Understanding the Relationship Between Power Input and Torque in Wind Turbines

In summary, the equation P = m * ω can help understand the relation between torque and power generated for a wind turbine. However, in the real world, the applied torque may not necessarily result in a steady RPM and the power output may not be linear with RPM. The chain of causality for power generation is wind/water causing torque on the shaft, which leads to rotation, and then power generation. To prevent destruction, a load is applied to keep the turbine at a constant RPM, resulting in varying power output.
  • #1
boyle007
7
0
Hello Physics Forum,

Thanks to the Physics Forum, I learned an equation that helps me understand the relation between torque and power generated for a wind turbine. The equation is

P = m * ω

and can be rewritten as

m = P/n * 30/∏

where m = applied torque, P = power generated, n = rpm, and ω is a constant * rpm

I understand the above equation, however, I would like to know the following:

If the applied torque is of a certain amount, it will produce an rpm of a certain amount, which will in turn generate a power of a certain amount.
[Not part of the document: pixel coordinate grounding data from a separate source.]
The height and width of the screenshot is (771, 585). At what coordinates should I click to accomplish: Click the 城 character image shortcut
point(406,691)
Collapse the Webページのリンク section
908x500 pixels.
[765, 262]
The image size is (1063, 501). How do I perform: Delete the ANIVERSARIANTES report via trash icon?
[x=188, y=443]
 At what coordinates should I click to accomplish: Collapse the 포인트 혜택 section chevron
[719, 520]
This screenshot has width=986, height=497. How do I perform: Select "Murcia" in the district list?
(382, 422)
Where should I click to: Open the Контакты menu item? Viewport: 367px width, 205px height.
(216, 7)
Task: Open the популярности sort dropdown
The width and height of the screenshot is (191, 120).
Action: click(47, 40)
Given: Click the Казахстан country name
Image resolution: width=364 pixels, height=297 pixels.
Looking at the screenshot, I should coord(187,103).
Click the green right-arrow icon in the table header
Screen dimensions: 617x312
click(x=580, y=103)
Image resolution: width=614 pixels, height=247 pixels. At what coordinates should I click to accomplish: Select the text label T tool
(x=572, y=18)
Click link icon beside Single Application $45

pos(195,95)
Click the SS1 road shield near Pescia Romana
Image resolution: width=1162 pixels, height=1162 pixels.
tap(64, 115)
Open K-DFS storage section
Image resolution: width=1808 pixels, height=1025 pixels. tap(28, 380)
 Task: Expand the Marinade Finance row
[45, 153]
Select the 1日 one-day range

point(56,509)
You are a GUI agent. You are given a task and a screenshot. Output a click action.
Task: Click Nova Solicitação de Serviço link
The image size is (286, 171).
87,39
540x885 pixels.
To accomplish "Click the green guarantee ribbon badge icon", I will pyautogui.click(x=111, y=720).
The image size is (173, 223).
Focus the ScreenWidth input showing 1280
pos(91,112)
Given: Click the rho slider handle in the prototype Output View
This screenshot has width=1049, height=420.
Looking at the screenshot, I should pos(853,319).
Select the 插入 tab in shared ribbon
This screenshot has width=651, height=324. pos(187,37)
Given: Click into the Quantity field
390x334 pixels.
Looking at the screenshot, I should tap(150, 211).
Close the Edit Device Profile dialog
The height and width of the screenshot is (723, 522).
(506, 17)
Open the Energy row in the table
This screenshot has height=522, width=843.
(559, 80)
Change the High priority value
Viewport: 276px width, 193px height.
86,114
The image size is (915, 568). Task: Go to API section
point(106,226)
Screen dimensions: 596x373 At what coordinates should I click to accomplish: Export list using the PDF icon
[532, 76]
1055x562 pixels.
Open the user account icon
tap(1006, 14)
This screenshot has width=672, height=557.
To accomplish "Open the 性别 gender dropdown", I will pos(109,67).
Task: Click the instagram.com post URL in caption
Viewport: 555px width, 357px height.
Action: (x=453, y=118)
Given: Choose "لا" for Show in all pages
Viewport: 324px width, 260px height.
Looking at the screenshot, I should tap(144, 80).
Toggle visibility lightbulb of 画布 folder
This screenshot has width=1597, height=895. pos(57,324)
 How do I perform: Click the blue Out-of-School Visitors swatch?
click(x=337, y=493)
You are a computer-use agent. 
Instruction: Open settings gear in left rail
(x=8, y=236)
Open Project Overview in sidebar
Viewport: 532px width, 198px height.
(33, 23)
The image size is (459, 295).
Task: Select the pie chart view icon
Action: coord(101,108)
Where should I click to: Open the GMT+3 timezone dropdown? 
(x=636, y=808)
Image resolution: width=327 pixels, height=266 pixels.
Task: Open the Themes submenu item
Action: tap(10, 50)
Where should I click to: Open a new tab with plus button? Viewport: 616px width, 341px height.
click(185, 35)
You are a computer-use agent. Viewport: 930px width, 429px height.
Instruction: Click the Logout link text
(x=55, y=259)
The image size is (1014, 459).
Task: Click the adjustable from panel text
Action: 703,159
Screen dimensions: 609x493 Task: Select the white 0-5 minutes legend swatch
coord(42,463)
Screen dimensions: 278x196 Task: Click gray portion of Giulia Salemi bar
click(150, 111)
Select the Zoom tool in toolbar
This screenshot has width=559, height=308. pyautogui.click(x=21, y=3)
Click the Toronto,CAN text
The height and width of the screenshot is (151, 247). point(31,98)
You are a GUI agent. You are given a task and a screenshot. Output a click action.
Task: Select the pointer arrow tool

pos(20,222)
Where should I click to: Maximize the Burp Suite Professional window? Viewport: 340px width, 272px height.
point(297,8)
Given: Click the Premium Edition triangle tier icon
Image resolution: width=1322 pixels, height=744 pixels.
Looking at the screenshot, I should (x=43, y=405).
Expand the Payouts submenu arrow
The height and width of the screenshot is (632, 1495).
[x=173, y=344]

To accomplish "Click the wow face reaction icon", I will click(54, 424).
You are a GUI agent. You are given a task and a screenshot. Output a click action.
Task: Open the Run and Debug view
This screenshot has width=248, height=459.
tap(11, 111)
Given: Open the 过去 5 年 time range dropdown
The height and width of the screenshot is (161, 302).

Is that a correct interpretation?

I'll take a specific example to help me understand better. Suppose we put the following numbers into the above equation and get:


12,738 Nm = 2,000,000/1,500 * 30/3.14

If the power input produces 12,738 Nm of applied torque, then that will produce an rpm of 1,500, and that in turn will produce 2,000,000 MW of power generated. So, regardless of the source of the power input (e.g. wind or water power), so long as it produces enough power to generate 12,738 Nm of applied torque, then the power generated will be 2,000,000 MW.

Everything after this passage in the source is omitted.